Mientras los arpistas y los flautistas hacían una ofrenda musical a Amón, Abilea advirtió que Pianjy estaba a punto de ser absorbido por aquel universo sagrado al que acababa de devolver su plena intensidad. Como reina que llevaba un título muy antiguo, la que ve a Horus y Seth, es decir, los dos aspectos irreconciliables de la realidad, la fuerza de construcción y la de destrucción, que luchaban sin cesar en el universo y se armonizaban, milagrosamente, en el ser del faraón, debía intervenir.
—¿Has olvidado la guerra, majestad?
—Tebas está en fiestas, Abilea.
—¿No dejarás vagar tu pensamiento por esos lugares divinos hasta el punto de olvidar el día de mañana?
—¿Por qué tú, a la que tanto amo, te muestras tan cruel?
—Es mi deber de reina. Esa tierra de Egipto cuyo esposo eres, como todos los faraones que te precedieron, esa tierra de Egipto sufre y corre el riesgo de morir mientras tú piensas en permanecer aquí, en Karnak, preocupándote sólo por lo sagrado. Porque ése es tu proyecto, ¿no?
Pianjy sintió que tenía el corazón en un puño. Abilea había leído en él.
Sí, pensaba en retirarse a los dominios de Amón, en limitarse a celebrar cada día los ritos y en vivir como un sacerdote, recluido, lejos de las exigencias y las infamias del mundo exterior. ¿No sería acaso, permaneciendo aquí, el garante de una paz, relativa, es cierto, pero verdadera sin embargo, que consolidaría con la fuerza de los himnos y las plegarias?
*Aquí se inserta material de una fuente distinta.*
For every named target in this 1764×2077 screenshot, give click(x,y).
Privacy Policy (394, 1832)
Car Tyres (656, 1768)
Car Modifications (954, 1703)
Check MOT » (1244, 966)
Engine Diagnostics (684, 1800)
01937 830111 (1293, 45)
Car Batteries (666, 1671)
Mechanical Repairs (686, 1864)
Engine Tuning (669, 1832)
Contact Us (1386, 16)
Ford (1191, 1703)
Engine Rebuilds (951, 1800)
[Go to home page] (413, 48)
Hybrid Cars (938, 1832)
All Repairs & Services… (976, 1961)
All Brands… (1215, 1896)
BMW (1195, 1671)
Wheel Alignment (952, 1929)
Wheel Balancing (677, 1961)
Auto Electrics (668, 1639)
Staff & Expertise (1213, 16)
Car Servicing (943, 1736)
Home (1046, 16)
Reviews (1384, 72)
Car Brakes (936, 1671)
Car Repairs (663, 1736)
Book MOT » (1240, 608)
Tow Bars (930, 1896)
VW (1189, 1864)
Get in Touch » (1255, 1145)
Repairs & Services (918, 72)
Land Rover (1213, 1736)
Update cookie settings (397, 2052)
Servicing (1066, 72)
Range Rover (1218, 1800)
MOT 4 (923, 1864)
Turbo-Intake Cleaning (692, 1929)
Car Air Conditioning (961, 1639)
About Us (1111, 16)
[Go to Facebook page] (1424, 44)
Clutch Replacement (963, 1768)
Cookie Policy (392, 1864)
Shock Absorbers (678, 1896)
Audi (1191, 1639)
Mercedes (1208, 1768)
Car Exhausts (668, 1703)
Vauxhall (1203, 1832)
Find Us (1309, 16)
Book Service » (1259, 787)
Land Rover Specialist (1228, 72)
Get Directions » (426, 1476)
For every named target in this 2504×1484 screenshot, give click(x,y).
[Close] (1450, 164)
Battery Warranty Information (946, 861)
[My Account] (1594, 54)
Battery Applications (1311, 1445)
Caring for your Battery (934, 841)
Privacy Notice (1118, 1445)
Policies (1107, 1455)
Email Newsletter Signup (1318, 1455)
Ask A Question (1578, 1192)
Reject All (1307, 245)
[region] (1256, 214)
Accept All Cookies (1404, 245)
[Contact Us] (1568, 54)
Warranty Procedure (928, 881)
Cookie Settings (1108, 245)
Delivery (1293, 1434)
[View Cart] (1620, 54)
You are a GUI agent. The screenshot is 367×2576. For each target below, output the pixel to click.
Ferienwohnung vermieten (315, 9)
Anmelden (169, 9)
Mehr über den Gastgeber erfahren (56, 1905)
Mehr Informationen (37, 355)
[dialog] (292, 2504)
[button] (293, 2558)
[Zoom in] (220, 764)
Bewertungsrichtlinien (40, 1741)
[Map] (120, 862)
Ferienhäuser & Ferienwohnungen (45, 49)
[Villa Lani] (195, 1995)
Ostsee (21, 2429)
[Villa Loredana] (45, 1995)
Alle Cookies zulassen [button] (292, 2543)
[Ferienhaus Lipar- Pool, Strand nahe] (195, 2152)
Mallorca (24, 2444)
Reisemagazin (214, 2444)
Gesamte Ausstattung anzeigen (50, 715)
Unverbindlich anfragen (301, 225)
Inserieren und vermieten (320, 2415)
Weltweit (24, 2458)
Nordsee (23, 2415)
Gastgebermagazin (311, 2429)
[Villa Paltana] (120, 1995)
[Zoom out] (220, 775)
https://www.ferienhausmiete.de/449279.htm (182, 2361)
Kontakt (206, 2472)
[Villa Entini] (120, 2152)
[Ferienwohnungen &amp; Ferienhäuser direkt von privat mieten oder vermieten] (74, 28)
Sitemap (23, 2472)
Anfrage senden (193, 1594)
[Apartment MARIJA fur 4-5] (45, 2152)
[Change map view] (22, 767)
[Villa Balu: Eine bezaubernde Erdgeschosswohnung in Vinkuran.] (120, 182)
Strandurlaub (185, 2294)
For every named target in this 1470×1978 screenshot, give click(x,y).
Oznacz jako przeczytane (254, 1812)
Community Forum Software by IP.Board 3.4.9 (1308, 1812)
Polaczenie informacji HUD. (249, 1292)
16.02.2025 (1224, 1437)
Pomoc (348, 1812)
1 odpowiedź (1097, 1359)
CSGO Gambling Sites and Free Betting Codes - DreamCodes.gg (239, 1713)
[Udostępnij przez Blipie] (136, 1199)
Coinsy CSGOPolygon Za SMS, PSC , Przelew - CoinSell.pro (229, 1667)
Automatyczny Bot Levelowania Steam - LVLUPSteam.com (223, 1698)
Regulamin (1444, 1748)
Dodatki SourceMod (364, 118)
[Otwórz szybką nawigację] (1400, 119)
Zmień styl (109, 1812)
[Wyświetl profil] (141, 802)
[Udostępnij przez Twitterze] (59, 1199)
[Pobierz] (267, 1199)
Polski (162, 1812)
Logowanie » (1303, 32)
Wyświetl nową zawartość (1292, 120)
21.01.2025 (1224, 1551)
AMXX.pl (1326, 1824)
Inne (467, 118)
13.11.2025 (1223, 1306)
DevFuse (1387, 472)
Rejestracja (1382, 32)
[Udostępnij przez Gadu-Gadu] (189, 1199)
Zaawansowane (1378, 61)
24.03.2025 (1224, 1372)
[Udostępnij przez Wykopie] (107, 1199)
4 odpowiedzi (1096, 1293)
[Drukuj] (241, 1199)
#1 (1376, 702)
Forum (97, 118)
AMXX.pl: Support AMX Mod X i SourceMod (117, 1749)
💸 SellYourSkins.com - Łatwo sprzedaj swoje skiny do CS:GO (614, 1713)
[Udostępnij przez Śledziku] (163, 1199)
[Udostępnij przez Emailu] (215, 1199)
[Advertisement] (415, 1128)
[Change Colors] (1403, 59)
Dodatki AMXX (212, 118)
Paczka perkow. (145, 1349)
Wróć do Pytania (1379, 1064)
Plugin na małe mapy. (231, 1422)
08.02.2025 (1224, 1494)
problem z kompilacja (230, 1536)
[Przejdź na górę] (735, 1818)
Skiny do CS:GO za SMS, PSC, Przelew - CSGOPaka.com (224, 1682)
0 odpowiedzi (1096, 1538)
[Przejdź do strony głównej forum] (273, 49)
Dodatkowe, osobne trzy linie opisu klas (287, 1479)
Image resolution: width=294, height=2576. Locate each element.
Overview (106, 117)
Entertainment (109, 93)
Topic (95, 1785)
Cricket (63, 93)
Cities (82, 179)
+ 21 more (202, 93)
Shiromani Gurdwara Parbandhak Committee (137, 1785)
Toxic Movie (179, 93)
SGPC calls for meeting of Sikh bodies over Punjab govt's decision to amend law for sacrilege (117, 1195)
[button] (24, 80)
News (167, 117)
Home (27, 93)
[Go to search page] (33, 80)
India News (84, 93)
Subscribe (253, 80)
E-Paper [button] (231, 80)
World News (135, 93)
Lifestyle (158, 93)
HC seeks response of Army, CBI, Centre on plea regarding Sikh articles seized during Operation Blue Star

Si elegía este camino, la situación militar se estancaría durante años y años.
Pero Abilea intentaba romper aquel sueño obligando a Pianjy a acusarse de egoísmo y a recordar el cruel destino de los egipcios del Norte, presas de la tiranía de Tefnakt.
Un país unificado de nuevo, una tierra liberada del mal que la corroía, un pueblo libre por fin de la guerra… ¿Pero tenía el faraón negro capacidad para obtener una victoria de semejante magnitud? En vez de albergar ilusiones y derramar sangre, mejor sería limitarse a embellecer Tebas y contemplar la divinidad.
Sintiendo que su marido era víctima de un conflicto desgarrador, Abilea guardó silencio.
De la decisión que tomara el faraón negro dependía el destino de un país y de un pueblo.